Pixel coordinate grounding data:
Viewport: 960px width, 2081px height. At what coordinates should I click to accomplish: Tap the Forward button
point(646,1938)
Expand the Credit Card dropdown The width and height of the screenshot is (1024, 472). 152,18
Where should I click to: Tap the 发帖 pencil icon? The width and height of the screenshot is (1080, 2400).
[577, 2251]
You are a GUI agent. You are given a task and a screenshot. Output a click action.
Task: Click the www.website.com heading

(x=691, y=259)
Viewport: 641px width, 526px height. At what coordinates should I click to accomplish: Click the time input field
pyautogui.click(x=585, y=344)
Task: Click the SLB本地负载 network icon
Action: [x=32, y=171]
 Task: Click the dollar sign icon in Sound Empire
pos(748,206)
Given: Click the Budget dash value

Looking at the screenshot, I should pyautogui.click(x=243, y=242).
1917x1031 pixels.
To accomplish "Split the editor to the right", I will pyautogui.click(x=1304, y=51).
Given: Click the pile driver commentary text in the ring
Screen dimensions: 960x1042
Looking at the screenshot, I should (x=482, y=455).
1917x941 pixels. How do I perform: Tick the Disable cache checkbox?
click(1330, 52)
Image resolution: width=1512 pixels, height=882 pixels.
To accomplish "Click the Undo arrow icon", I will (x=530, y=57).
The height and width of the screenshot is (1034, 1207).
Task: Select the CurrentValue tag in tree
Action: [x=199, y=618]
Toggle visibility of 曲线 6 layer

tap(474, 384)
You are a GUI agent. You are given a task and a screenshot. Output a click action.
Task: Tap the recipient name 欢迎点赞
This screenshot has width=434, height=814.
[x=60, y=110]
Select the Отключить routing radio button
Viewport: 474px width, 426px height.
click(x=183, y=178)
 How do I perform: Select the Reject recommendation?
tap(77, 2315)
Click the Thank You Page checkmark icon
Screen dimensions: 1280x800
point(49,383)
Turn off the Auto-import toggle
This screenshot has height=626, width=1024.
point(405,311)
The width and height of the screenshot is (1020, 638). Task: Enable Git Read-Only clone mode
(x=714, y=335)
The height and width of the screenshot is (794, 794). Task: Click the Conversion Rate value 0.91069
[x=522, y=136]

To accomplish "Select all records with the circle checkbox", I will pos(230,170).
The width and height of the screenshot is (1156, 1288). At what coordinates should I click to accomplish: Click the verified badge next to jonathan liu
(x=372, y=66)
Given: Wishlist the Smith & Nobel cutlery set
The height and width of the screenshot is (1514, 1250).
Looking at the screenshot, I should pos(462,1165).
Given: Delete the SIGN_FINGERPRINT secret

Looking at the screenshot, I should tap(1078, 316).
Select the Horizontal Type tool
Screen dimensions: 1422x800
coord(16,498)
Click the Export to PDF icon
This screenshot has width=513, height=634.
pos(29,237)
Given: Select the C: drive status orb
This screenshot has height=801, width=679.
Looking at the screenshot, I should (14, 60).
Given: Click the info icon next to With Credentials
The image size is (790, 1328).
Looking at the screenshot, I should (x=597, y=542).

▶ [About this exercise] Repeat each line of the data above, exactly as it appears, from the first through the line that contains "Expand the Credit".

▶ [Answer for this exercise]
Viewport: 960px width, 2081px height. At what coordinates should I click to accomplish: Tap the Forward button
point(646,1938)
Expand the Credit Card dropdown The width and height of the screenshot is (1024, 472). 152,18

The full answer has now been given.